A potential limitation of this work is the small sample size due to the low incidence of PCL injury, at 0.0018% per year, 31 and the strict inclusion criteria applied. Moreover, the small sample size led to the lack of a control group, which could be a major limitation. In addition, we operated on a population who had chronic isolated PCL injury and received single-bundle hamstring tendon autograft, whereas usually a PCL injury is part of a multiligament knee injury. Additionally, we used only hamstring tendon grafts for our reconstructions. Other grafts may have more or less abrasion from the tibial turn. The average follow-up duration was 35 months, which was not long enough to investigate some complications, such as osteoarthritis.
Conclusion
By lowering the tibial aperture during PCL reconstruction, the killer turn effect was reduced compared with that of anatomic and proximal tibial apertures, and the clinical outcomes of the patients were promising. However, SSD and clinical outcomes were similar to those of previously described techniques using an anatomic tibial tunnel.
Footnotes
Appendix
Femoral and Tibial Killer Turns Results From Different Techniques
| Anatomic Aperture | Proximal Aperture | Lower Aperture | Pa | |
|---|---|---|---|---|
| Femoral killer turn, deg | 154.29 ± 5.79 | 162.54 ± 1.96 | 156.69 ± 9.99 | .906 |
| Tibial killer turn, deg | 91.33 ± 7.28 | 99 ± 7.92 | 109.87 ± 10.12 151.25 ± 9.07 |
<.001 <.001 |
| Pb | <.001 | <.001 | <.001 |
a 1-way analysis of variance.
b 1-way analysis of variance was performed for lower aperture, whereas paired t test was performed for anatomic and proximal apertures.
Acknowledgment
We would like to thank Zheng Xing, who helped us develop the program to measure the SSD on radiographs.

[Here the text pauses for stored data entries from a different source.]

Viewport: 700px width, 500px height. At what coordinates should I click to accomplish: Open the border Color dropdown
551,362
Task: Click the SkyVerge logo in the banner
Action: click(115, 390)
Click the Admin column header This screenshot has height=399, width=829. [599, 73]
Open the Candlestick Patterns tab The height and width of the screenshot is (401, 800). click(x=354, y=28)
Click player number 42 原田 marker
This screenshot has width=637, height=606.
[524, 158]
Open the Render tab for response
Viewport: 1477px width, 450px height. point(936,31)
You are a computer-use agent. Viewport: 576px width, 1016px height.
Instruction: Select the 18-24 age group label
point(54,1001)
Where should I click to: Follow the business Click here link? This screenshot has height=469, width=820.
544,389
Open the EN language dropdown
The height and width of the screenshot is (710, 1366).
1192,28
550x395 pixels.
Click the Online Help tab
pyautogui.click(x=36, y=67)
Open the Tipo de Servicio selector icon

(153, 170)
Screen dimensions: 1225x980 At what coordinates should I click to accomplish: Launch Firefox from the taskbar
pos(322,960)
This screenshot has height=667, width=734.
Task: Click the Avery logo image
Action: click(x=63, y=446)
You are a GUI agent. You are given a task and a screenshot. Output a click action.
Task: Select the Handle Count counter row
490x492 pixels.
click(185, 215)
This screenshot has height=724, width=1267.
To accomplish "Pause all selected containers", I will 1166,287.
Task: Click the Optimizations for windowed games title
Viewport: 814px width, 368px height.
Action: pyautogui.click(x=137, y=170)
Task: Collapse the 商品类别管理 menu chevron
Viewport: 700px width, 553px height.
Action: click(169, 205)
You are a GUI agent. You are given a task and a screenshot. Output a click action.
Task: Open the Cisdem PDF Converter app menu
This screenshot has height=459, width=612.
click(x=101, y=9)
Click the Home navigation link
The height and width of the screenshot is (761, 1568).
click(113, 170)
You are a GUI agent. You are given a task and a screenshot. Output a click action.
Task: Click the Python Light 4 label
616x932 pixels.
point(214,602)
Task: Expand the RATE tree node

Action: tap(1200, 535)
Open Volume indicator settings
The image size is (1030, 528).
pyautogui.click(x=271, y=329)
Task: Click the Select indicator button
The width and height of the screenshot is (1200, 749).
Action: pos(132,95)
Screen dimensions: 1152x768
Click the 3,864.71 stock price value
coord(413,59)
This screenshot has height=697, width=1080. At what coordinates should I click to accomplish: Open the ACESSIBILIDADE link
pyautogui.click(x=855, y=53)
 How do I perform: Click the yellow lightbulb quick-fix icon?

Final revision submitted December 2, 2019; accepted December 17, 2019.
The authors declared that there are no conflicts of interest in the authorship and publication of this contribution. AOSSM checks author disclosures against the Open Payments Database (OPD). AOSSM has not conducted an independent investigation on the OPD and disclaims any liability or responsibility relating thereto.
Ethical approval for this study was obtained from the ethics committee of Sichuan University.